Chihuahua, Chih.
En su Segundo Informe de Gobierno, la presidenta Claudia Sheinbaum presentó avances y resultados de su administración, pero quedaron fuera de su balance algunas de las crisis de derechos humanos más graves que enfrenta México.
No se habló de la crisis de desapariciones, ni de las violencias y riesgos que enfrentan las mujeres buscadoras.
Tampoco de las agresiones contra periodistas y personas defensoras de derechos humanos, ni de la criminalización y estigmatización que siguen restringiendo el espacio cívico.

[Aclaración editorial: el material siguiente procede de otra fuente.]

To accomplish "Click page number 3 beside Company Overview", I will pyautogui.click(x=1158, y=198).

La mención de una iniciativa de Ley General sobre feminicidio es relevante, pero frente a la persistencia de la violencia feminicida, las reformas legales deben traducirse en prevención, investigación, justicia y reparación efectivas.
También preocupa que se presente la consolidación de la Guardia Nacional como uno de los pilares de la estrategia de seguridad.

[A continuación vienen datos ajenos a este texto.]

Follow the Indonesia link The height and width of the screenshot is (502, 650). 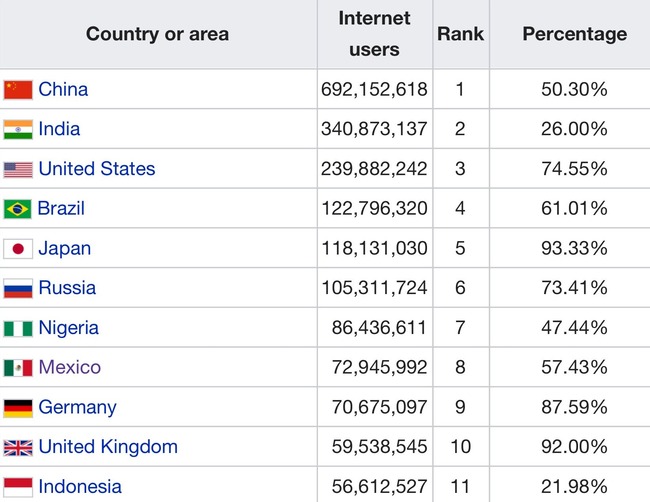(x=80, y=486)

Como advertimos en 'Promesas en marcha, derechos en riesgo', México necesita avanzar hacia un modelo de seguridad pública de carácter civil y respetuoso de los derechos humanos.
Las desapariciones no dejan de ocurrir porque no se mencionen. Las agresiones contra periodistas y personas defensoras no desaparecen por afirmar que existen libertades.
La violencia contra las mujeres no se resuelve sólo con nuevas leyes.
A dos años del inicio de esta administración, reiteramos nuestro llamado al Gobierno de México: reconocer las crisis de derechos humanos es el primer paso para enfrentarlas.
Los derechos humanos también deben formar parte de las cuentas que se rinden al país.